Movie Review - Cry me a river
River returns to Eastwood's view of violence, revenge
In a scenario dripping with True Detective creepiness, 10-year-old Dave gets into a stranger's car while his friends Jimmy and Sean look on.
The subsequent abduction and rape provide the narrative germ in Clint Eastwood's cancerous police thriller Mystic River, adapted by Brian Helgeland from a novel by Dennis Lehane.
When Dave returns to the community, the neighbors mutter about "damaged goods" and a sense permeates Mystic River that Eastwood shares their view. Like Deliverance's depiction of the violated Ned Beatty, Mystic River insinuates that rape destroys the masculinity of the victim and endangers that of the community. Eastwood's film has been celebrated for its sustained treatment of male grief, but more than that, it peers into the terminally bizarre, pulpy fixations of its director, who seems perpetually anxious to tell us what constitutes manhood.
Mystic River returns to the three friends decades later when they are reunited by another crime: the brutal murder of Jimmy's 19-year-old daughter. Sean (Kevin Bacon) is a homicide detective investigating the murder. Dave (Tim Robbins) is the broken man foreshadowed by the opening set-up. And Jimmy (Sean Penn), a rehabilitated jailbird, now runs a neighborhood grocery.
All three men are haunted by their childhood brush with evil. Jimmy, especially, has his antennae tuned to the frequencies that underpin normalcy with ugliness — he trusts no one, and his daughter's murder only confirms his nihilism.

Stored items

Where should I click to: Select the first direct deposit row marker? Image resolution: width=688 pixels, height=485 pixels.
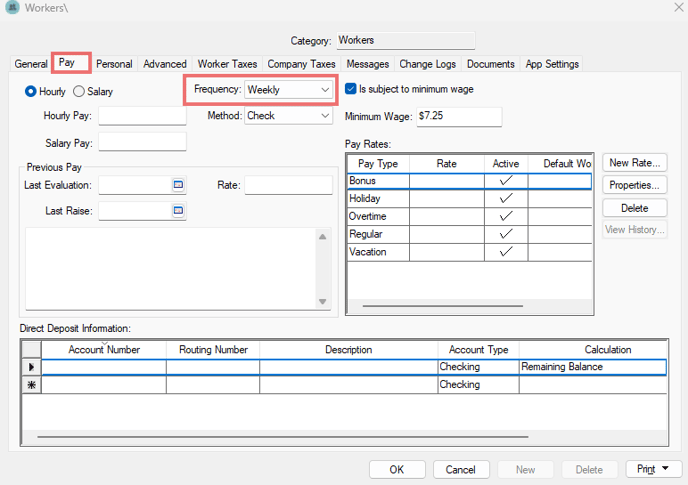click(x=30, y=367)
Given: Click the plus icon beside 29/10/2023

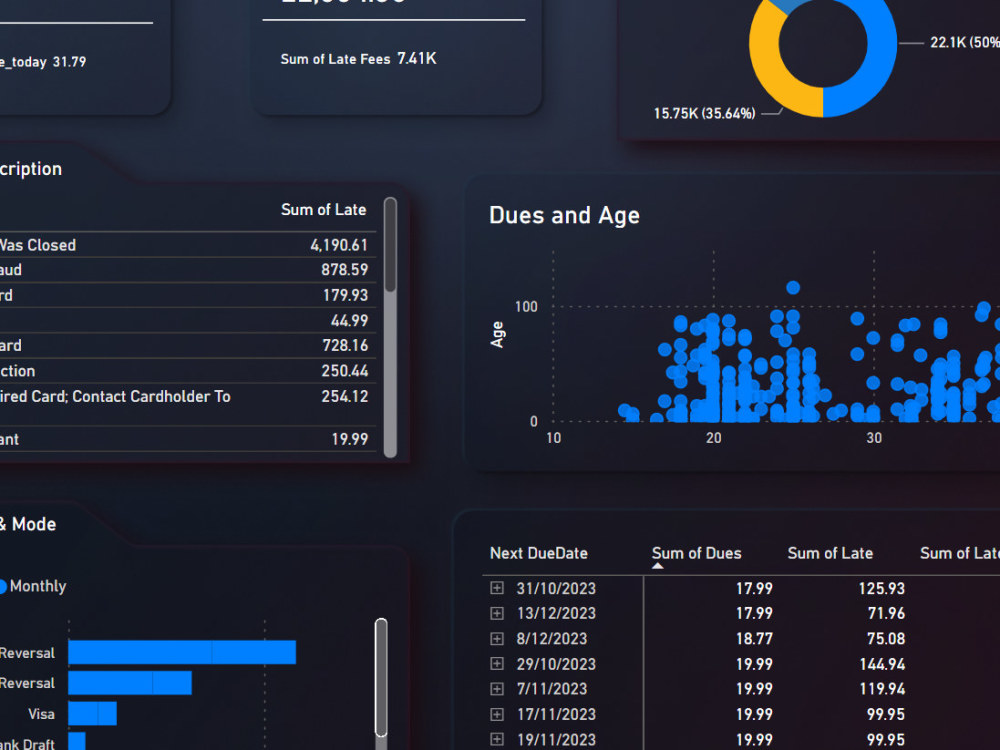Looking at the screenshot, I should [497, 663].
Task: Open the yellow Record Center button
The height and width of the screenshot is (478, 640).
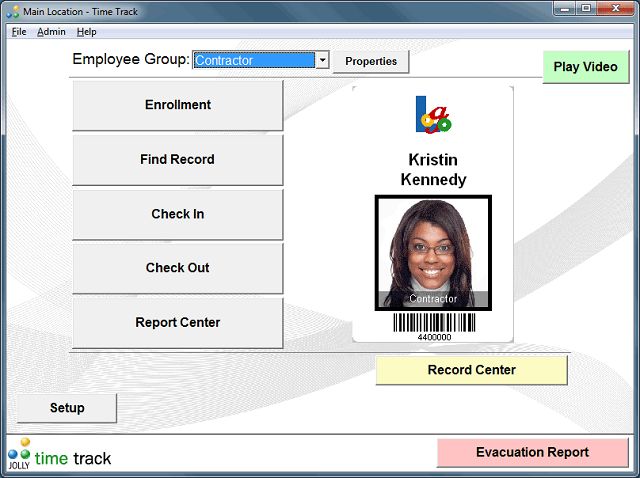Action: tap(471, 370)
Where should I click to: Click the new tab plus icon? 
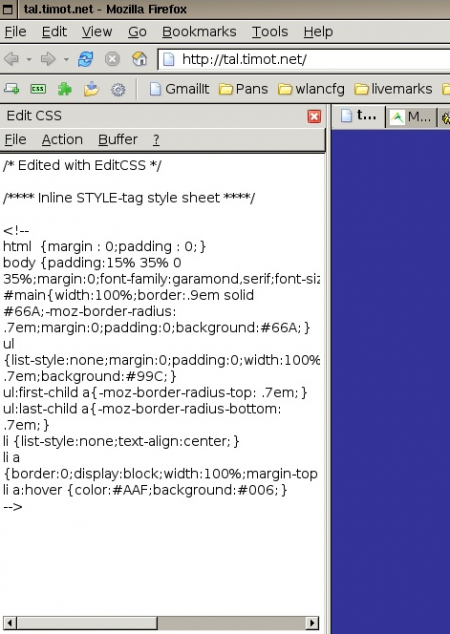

• Action item A: In the Mystic River review, what does Jimmy run now?
• Action item B: Using the Mystic River review, mark each statement yes or no, and quote the words that decide it: (i) Sean is a homicide detective. (ii) Clint Eastwood adapted the film from a novel himself. (iii) Jimmy's murdered daughter was 19 years old.
• Action item C: Carry on the Mystic River review from its last sentence.
The rows have nothing to do with this work.

• Answer box A: A neighborhood grocery.

• Answer box B:
(i) Yes: "Sean (Kevin Bacon) is a homicide detective investigating the murder."
(ii) No: "adapted by Brian Helgeland from a novel by Dennis Lehane."
(iii) Yes: "the brutal murder of Jimmy's 19-year-old daughter."

• Answer box C:
Unwilling to trust institutions to find his daughter's killer, Jimmy instead employs a pair of human bulldogs, the Savage Brothers, who look like vengeance's brutal angels, but who succeed only in sinking the conflict to a deeper and more troubling arena.
Some critics have called Mystic River's ending Eastwood's reconsideration of the "problem" of violence. But Mystic River does not re-evaluate Eastwood's essential belief in the cathartic and justified masculine response of violence. In fact, the film establishes the violence as necessary to restore order and purge weakness and bad memories from the community. The police investigation that drives the film is in reality a distraction from the darker urges, which replace male anxiety about vulnerability with certainty.
Though heralded as nothing short of a masterpiece, the film is often an entirely conventional whodunit. Mystic River's most compelling aspect is how it continues the director's absolutely fascinating auteurist obsessions with mythic, Shakespearean values of revenge and the cruel whims of fate played out against Eastwood's favored cynical, working-class milieu. His world is as Old School as a Western, populated by salt-of-the-earth blue collars who may get no break in real life, but command center stage. Eastwood panders to critics and audiences' nostalgia for a lost world: an American value system of stoic integrity and an ancient code where no crime is left unavenged.
Though the outcome of Jimmy's vengeance proves disastrously wrong, his bruised but assertive masculinity commands our devotion. In a long line of Eastwood's macho punishers, Jimmy is a flawed but undeniably charismatic hero made more interesting in Sean Penn's hands. Penn is clearly an actor far more capable of registering a kind of despair unattainable by Eastwood's own pitilessly wooden action heroes.
Eastwood remains a defiant cowboy, enchanted with the righteousness of revenge and the law of the fist. His characters may do wrong — dead wrong. But as Jimmy's wife Annabeth (Laura Linney) assures her Christ-like husband at the film's conclusion, "you are a king." Masculinity may be tested, and it may be bruised, but in Eastwood's worldview, it is a force of nature that cannot be reduced to logic or reason, but simply is.